2 aprile 1859- La primavera è venuta. Tutto è in fiore. Ho paura dell’estate.
2 maggio 1859- A Roma fa un caldo soffocante come se nell’aria covasse qualche cosa
d’infausto.
11 luglio 1859- da Nettuno: Il caldo mi ha cacciato da Roma. Sono venuto qui il
7 alle 5 di mattina e ho preso dimora in casa Fiorilli.
13 agosto 1861- da Genazzano: Dal principio di questo mese il caldo è salito ad
un grado insolito: a Roma deve essere insopportabile.

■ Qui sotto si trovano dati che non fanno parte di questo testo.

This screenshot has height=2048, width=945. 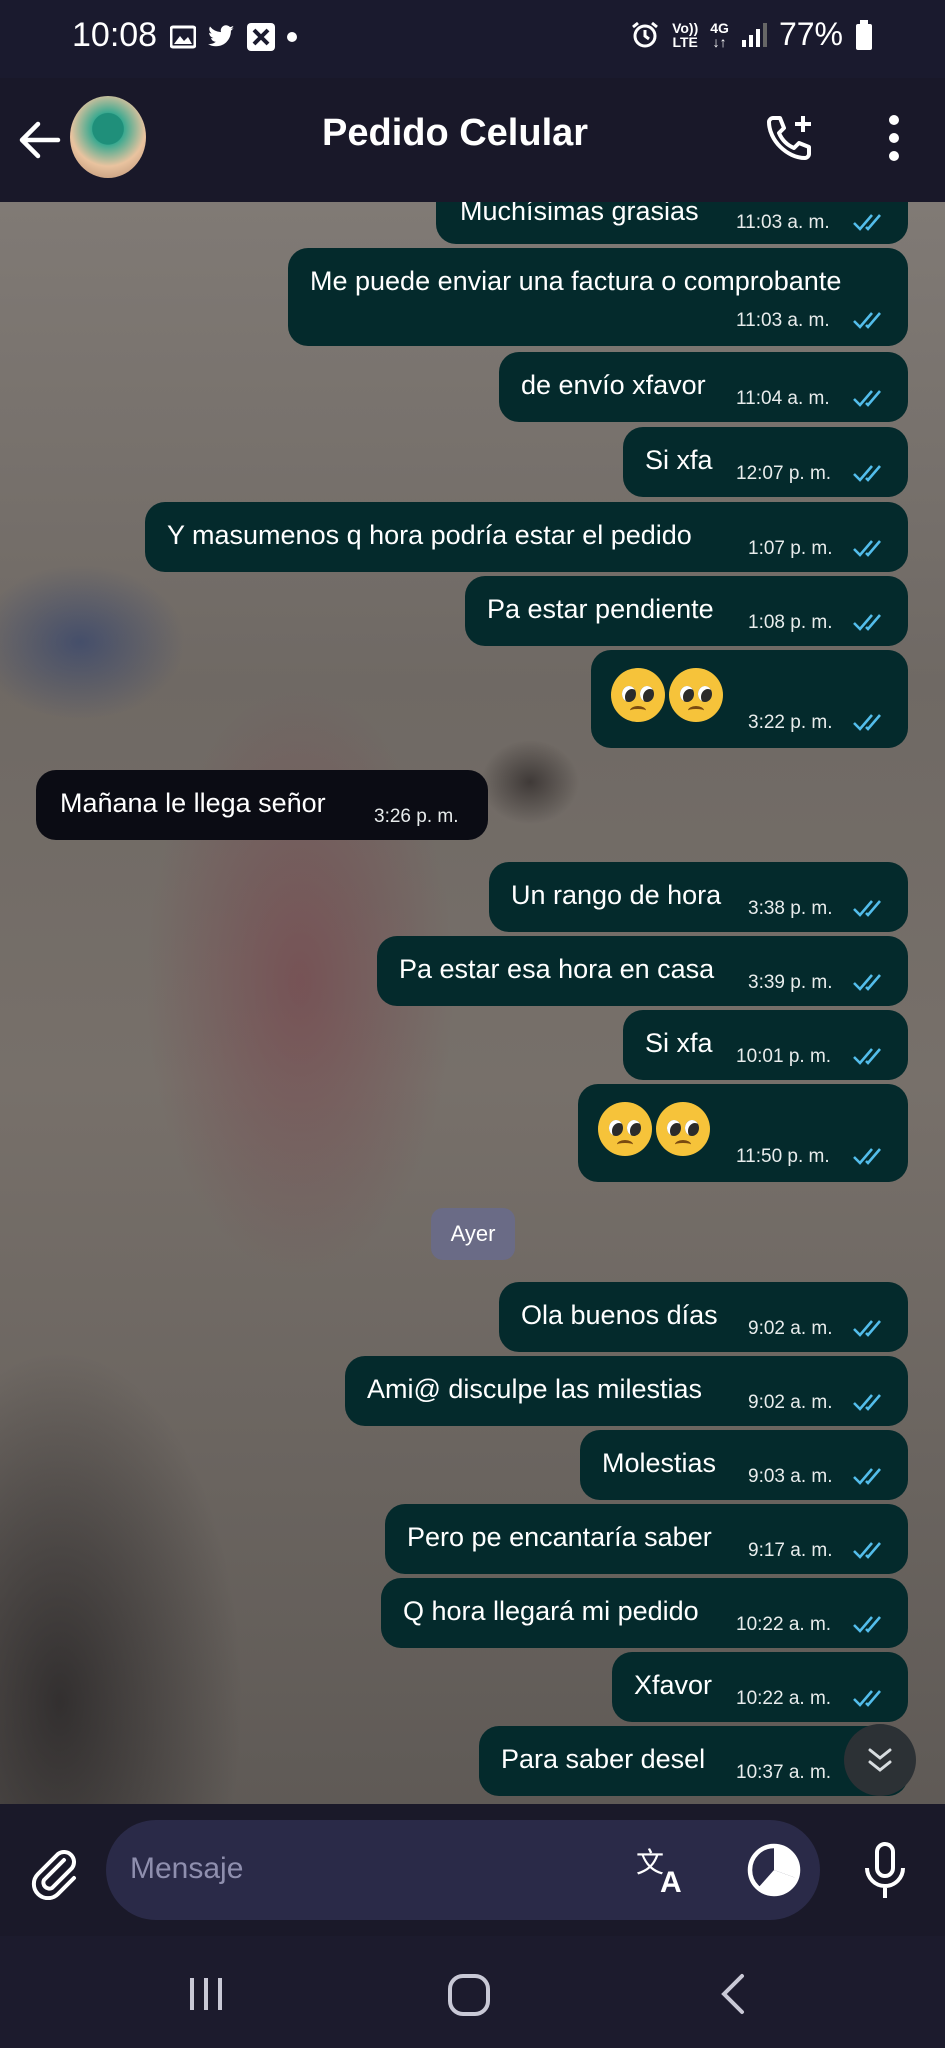 What do you see at coordinates (193, 803) in the screenshot?
I see `message-text: Mañana le llega señor` at bounding box center [193, 803].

19 agosto 1861- da Genazzano: Questa sera ritorno a Roma; il caldo
straordinario ha mandato a monte i miei lavori, i risultati di 44 giorni sono molto
meschini.
(Ferdinand Gregorovius, Diari romani, a cura di Alberto Maria Arpino,
Avanzini e Torraca editori, Roma, 1967).
….Ne la ricostruzione dell’Urbe iniziata da Nerone subito dopo l’incendio del 19
luglio 64…. le case vennero rifatte, ma non più così alte, le strade spaziose, tirate a
linea; le piazze ampliate e aggiunti i portici….l’innovazione non tornò a tutti gradita,
poiché le vecchie dimensioni erano considerate da taluni più opportune, ritenuto che vie
strette e case alte “facevano qualche rezzo alle vampe del sole, che in queste larghe e
aperte diritturesferza e riverbera più rovente“ (Tacito, Gli Annali, volgarizzati
da Bernardo Davanzati.)
…La curiosa osservazione di Tacito ha una riprova in certe viuzze dei vecchi rioni,
rimaste salve dal piccone demolitore(pensiamo ai caratteristici angoli del Trastevere,
dei Monti, di Parione, di Campitelli e di Santangelo), dove anche in pieno meriggio
estivo, con tutta la canicola, si gode un rezzo ombroso. Ma in più, nella vecchia Roma
papale,c’era un altro sistema ugualmente buono contro il sole e contro la poggia,
costituito da una tipica servitù pubblica: “i trapassi dei portoni“. Fino al 1831,
provvide cure da parte delle Autorità avevano disposto che per comodità dei quiriti
fossero lasciati costantemente aperti e liberi diversi transiti, che riuscivano assai
proficui al viandante per abbreviare il percorso necessario per raggiungere l’uno o
l’altro punto d’una città vasta come Roma. Epperò, tutta una serie di palazzi era
esposta ad una serie di servitù: “il trapasso“, per cui ognuno poteva entrare da un
portone, girare beatamente per l’atrio e uscire per la porta postica o laterale.